Because today is Sunday: Show me how you drink your coffee and I'll tell you who you are.
A visit to one of the major technology markets makes the situation very clear at a glance: The "coffee preparation" department now occupies as many square meters as white goods (washing, Cooling and drying machines), 3D entertainment systems and cameras together. Astonishingly one converts between innumerable models and brands. And first the colors! It used to be something special for Monster Trucks - is that glitter in pink over there? Countless pad and garbage-grinding capsule machines compete with the classic portafilter systems for the genussaffine customers. The conventional coffee machine is barely allowed to play along - but only if it satisfies special design requirements.
TV advertising also clearly reflects the turnaround in caffeine-containing hot drinks.
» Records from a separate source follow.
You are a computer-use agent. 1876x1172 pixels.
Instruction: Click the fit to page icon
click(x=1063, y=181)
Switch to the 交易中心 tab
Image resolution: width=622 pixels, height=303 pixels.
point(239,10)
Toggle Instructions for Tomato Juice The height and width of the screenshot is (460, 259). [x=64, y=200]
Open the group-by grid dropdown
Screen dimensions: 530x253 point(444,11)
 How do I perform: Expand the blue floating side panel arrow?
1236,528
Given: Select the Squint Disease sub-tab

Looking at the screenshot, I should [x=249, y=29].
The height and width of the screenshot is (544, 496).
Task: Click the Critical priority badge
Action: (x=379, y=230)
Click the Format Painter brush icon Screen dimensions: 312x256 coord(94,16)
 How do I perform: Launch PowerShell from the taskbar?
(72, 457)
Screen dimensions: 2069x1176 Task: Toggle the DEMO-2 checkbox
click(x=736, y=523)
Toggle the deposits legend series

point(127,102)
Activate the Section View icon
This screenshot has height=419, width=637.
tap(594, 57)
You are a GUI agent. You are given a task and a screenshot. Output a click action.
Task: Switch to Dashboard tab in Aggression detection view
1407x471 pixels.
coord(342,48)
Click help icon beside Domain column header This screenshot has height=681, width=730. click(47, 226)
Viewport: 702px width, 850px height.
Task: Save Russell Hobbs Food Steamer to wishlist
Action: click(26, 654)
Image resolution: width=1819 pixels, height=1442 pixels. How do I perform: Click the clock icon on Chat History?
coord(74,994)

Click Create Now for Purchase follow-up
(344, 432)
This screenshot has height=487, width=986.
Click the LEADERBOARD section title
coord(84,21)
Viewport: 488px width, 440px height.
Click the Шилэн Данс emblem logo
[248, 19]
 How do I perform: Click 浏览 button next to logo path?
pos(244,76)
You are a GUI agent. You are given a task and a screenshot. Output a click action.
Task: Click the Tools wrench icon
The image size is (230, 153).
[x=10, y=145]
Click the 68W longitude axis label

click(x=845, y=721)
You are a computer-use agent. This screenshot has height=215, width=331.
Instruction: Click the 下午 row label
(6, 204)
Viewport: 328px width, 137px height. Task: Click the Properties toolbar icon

The harmonious family at the Sunday coffee table is out. But all know George (!) In dialogue with God on the Aluhütchen with coffee filling. The word "Volluto" is now as erotically charged as the commercials for metrosexual perfumes used to be.
But how is it best to make it, the tastiest of all breakfast coffees? Well, thank God, that depends entirely on you and your taste. And most of all, what kind of guy you are: are you the strict, strong guy who drinks coffee only black as the night and without Chichi? Reveals yourself in the more of the order fanatic by three neatly separated latte-macchiato layers? Or are you rather the voluptuous pleasure-type, for whom everything without hazelnut or coconut flavor borders on bodily injury?
Well ... that's where entire personality profiles reveal themselves, believe me. One almost waits for the question about the preferred coffee preparation to be submitted soon to the applicants for a job. Hard-hitting assessment center: "How do you make your coffee in the morning?"
Now let's tell you how it is at home. Because I'm a rather torn personality with a multiple coffee profile: In the morning with child and cone I'm mainly about speed. The man and I drink (Attention!) Instant coffee with a sip of milk. Always. Every morning. Exactly one cup. Please do not continue to talk about that - it could damage my image!
In the meantime I found the perfect combination of keys for the automatic espresso machine: the "milk coffee" button with the "extra" starch setting with exactly 9 Seconds of frothy milk.
But on the weekends, I turn it upside down and fall to the other extreme: I mash my 100% Arabica beans by hand in an old coffee grinder. The coffee powder thus obtained is lovingly spooned into the strainer of a small Italian espresso pot for the stove. Then I linger for minutes in front of the hot stove and watch as only a few drops from the valve in the pot trickle. Then comes with a sharp hiss eruptions the whole, wonderful espresso shot in the pot. With crema! To do this I beat hot milk with a small whisk in an enamel pot by hand. Espresso and milk will make an incomparable connection in my favorite cup.
Please do not disturb, I'll drink my weekend coffee.
And how do you like it, your coffee?